#### Brief
Copy out the items word for word, beginning at the line that contains "Describe the element" and continuing through the last item. Leave the pictures out of your copy.

#### Input

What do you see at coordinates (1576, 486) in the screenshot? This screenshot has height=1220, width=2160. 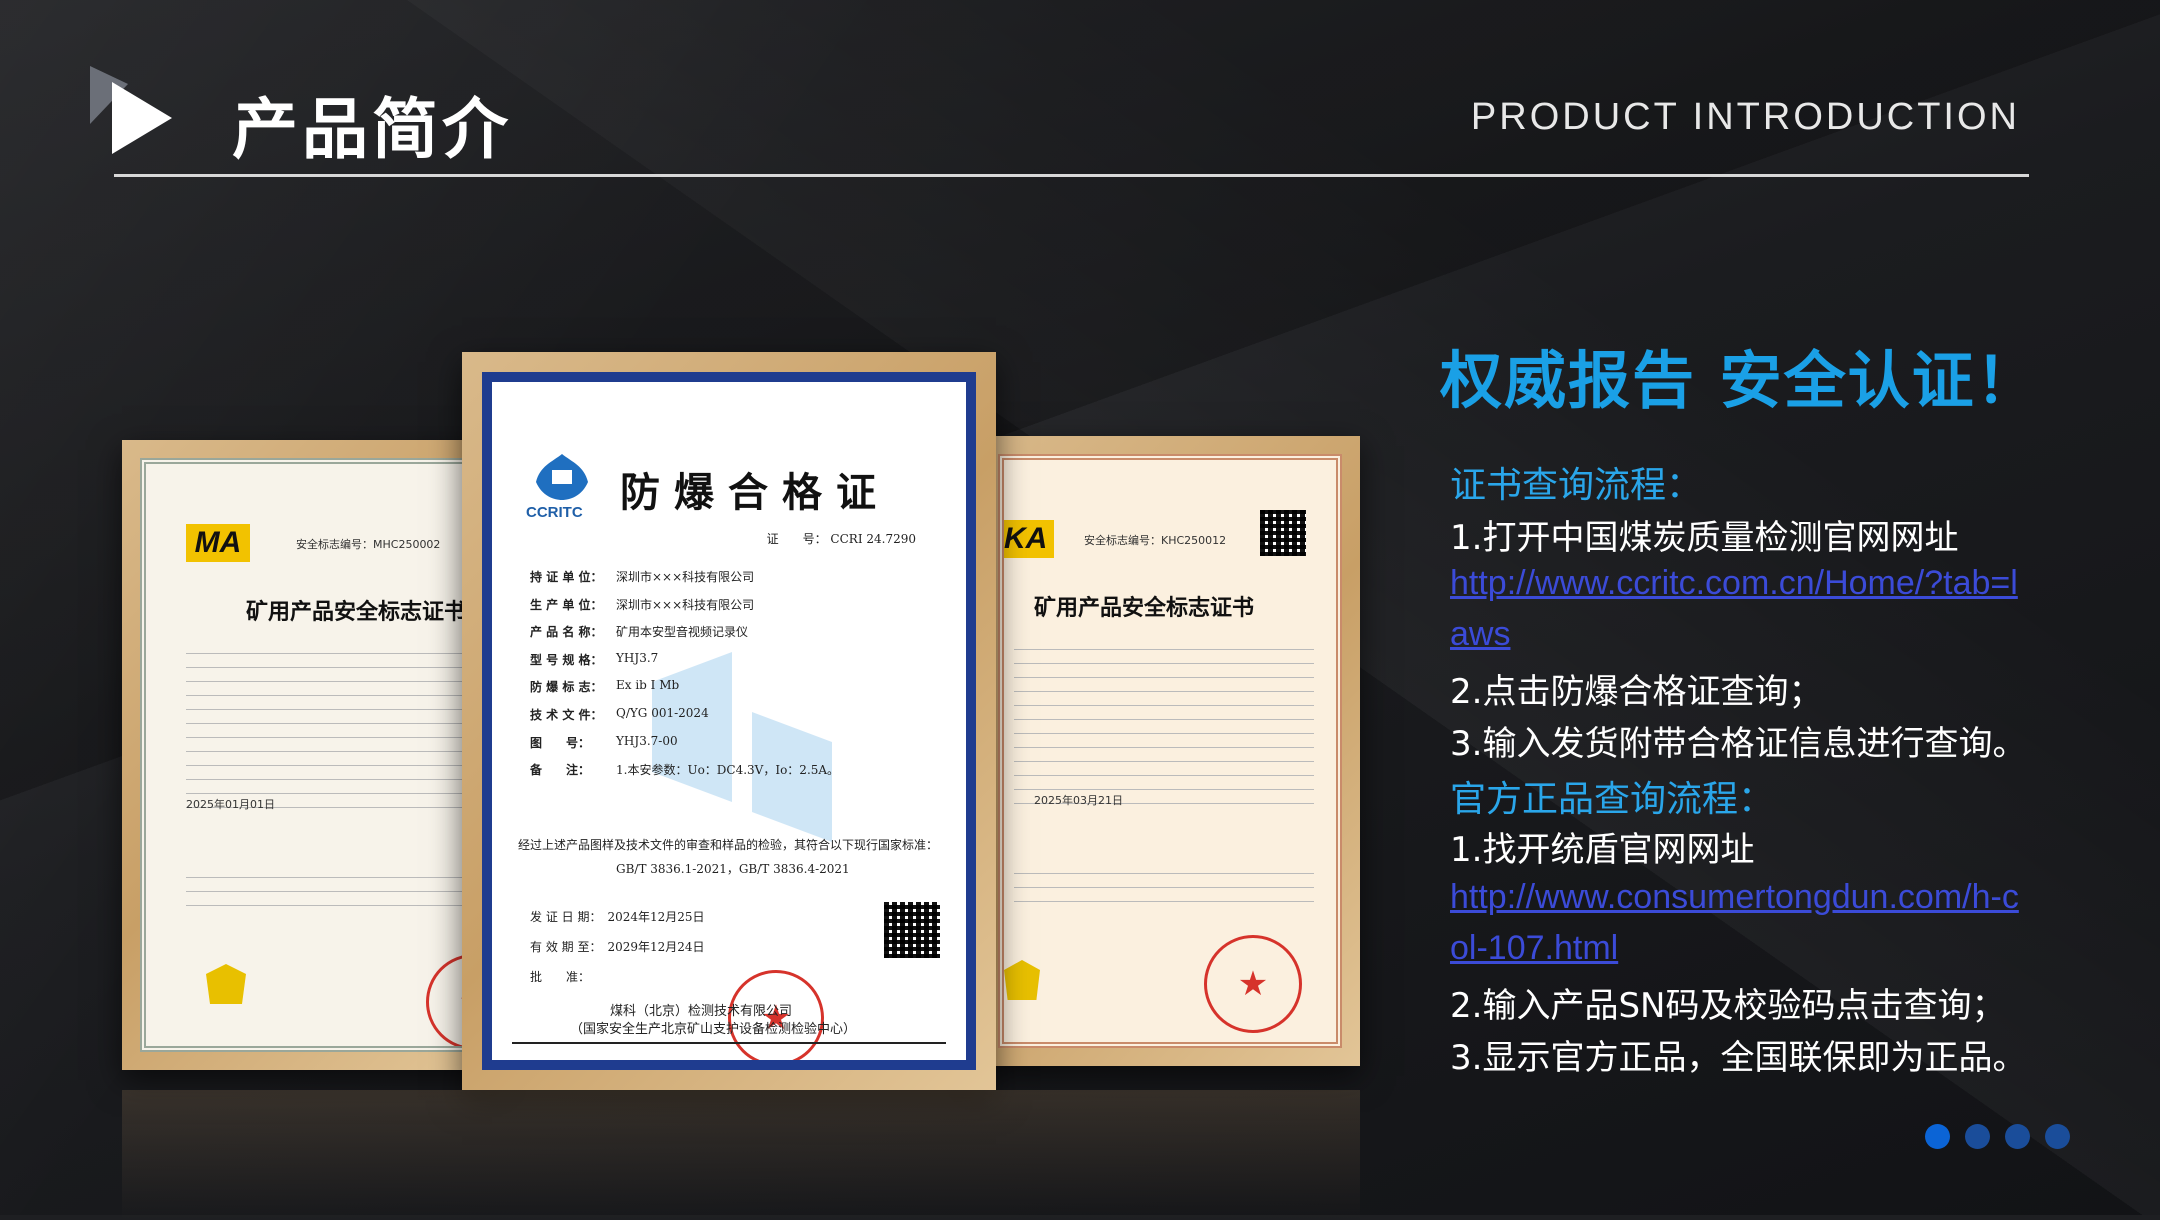 I see `section-cert-query: 证书查询流程：` at bounding box center [1576, 486].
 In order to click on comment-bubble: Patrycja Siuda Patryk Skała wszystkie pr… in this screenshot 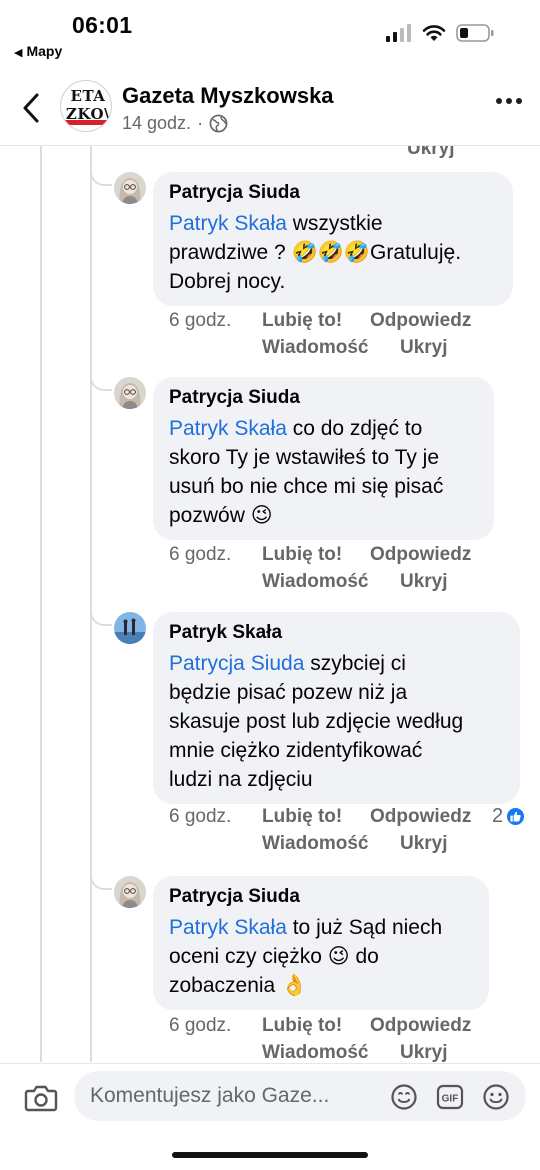, I will do `click(333, 239)`.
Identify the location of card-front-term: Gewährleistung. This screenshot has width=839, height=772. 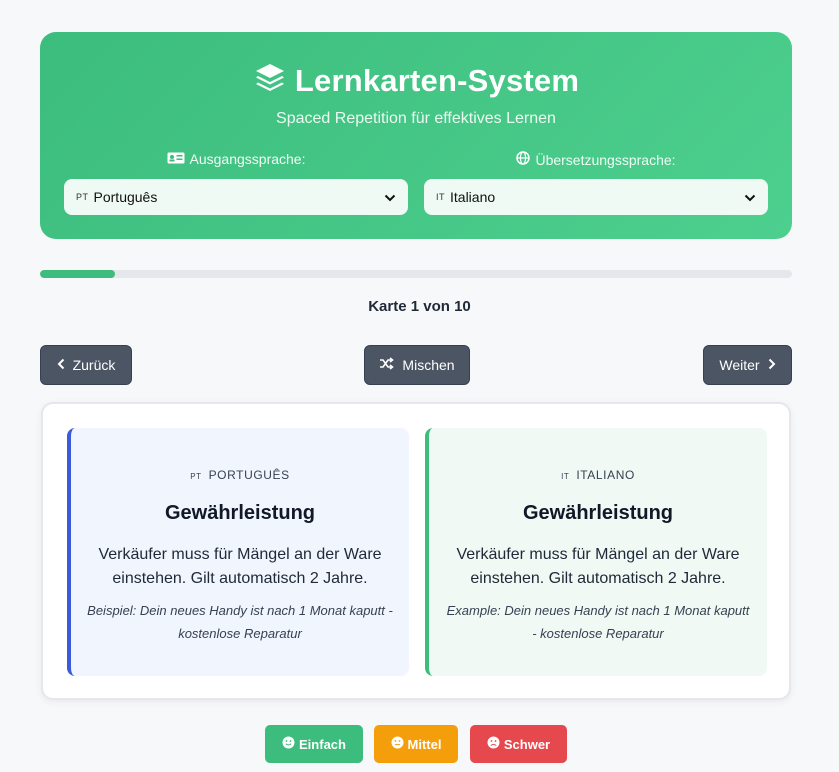
(240, 513).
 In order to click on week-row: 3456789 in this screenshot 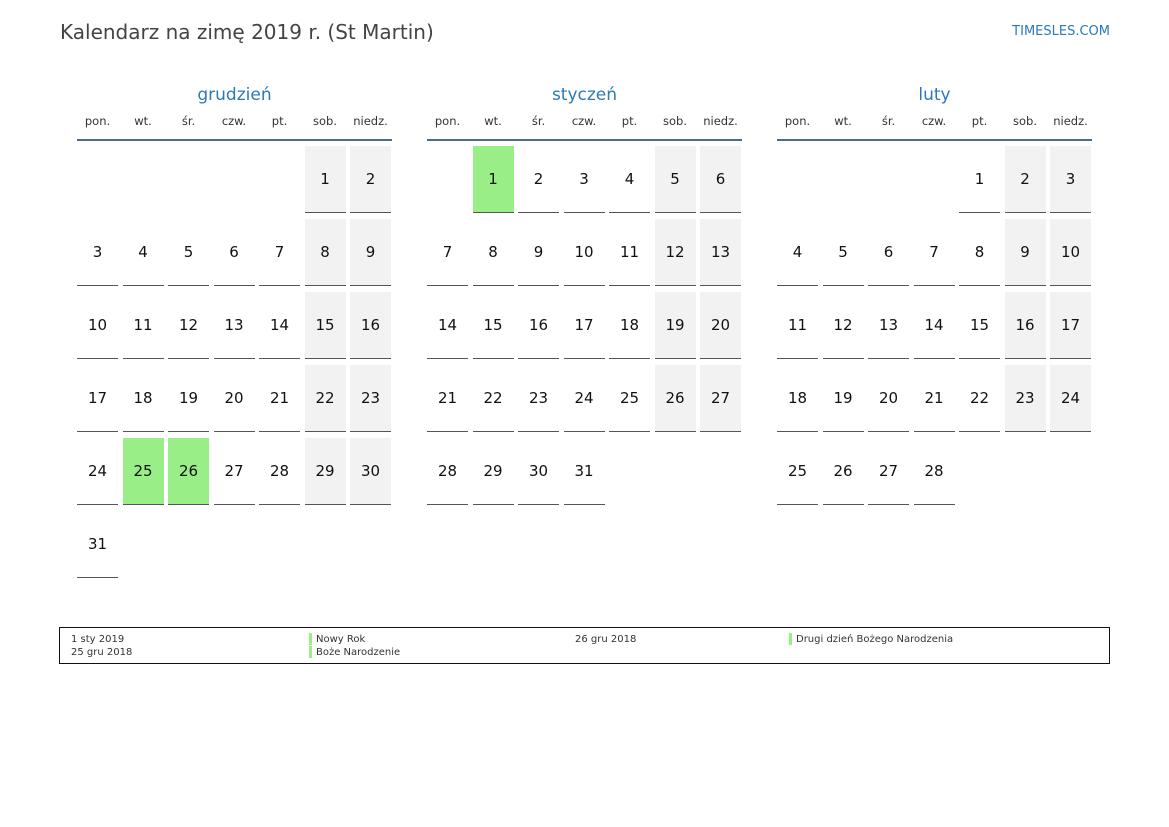, I will do `click(234, 252)`.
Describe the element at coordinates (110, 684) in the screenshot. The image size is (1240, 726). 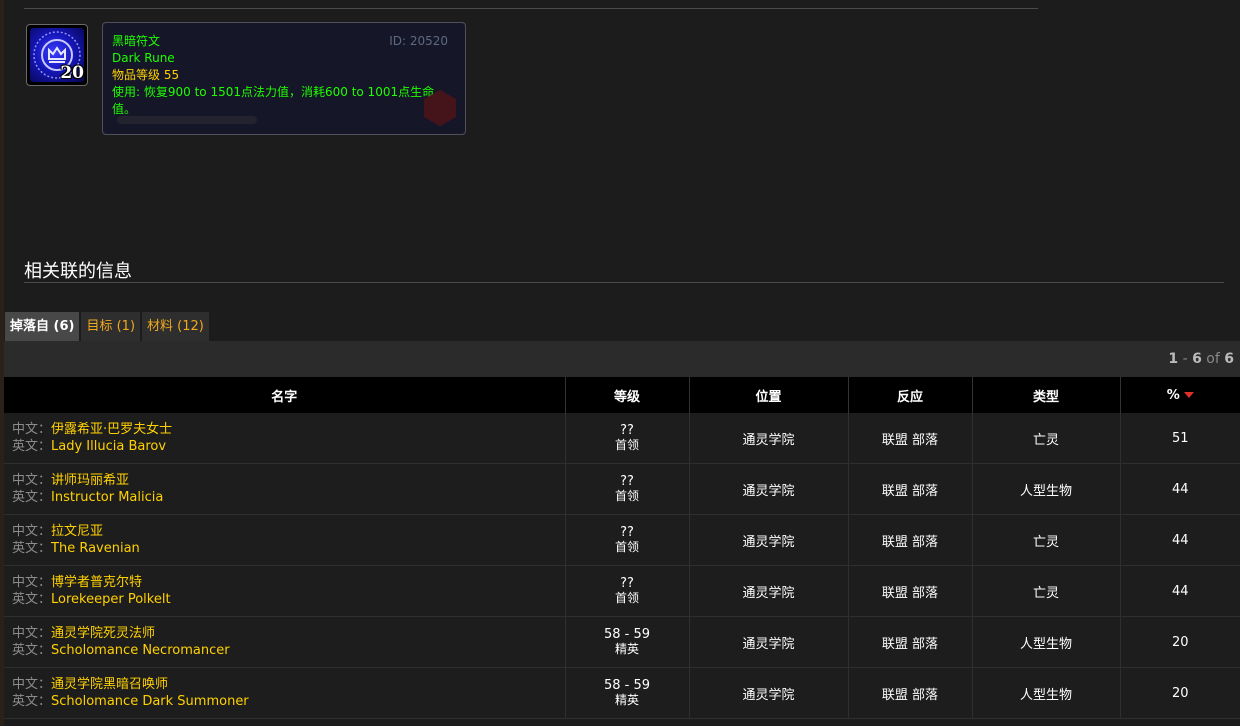
I see `npc-link-cn: 通灵学院黑暗召唤师` at that location.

#### Completed exercise
Describe the element at coordinates (110, 684) in the screenshot. The image size is (1240, 726). 
I see `npc-link-cn: 通灵学院黑暗召唤师` at that location.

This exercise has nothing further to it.